= TASK DESCRIPTION =
Tally up the lines below that contain the word "dropdown" and give the total alone.

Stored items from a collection
=== Section Start ===
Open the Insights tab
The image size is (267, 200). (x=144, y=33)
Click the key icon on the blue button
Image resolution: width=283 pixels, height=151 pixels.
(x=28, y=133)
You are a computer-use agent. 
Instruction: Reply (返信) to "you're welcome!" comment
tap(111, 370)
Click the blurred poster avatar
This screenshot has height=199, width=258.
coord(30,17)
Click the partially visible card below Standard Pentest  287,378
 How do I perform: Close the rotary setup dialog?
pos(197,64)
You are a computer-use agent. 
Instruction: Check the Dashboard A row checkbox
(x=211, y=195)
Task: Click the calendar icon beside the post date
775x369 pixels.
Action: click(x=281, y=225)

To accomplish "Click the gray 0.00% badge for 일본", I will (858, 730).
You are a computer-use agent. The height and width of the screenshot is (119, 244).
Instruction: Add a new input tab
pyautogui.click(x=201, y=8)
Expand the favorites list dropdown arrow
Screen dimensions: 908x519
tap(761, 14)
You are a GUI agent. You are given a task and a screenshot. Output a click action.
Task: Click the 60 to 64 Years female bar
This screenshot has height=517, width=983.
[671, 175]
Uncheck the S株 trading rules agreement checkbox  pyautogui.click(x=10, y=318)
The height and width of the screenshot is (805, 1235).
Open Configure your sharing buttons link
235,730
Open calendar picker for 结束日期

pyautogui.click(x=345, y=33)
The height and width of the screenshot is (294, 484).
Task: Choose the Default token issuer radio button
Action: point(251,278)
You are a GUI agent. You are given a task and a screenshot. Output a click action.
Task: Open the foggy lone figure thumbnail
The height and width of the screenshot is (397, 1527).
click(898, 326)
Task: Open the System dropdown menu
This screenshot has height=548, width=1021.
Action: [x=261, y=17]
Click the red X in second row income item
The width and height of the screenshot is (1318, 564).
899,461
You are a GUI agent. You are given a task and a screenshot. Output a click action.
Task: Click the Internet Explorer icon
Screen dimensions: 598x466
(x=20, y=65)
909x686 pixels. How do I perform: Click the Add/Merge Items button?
=== Section End ===
= WRITTEN SOLUTION =
2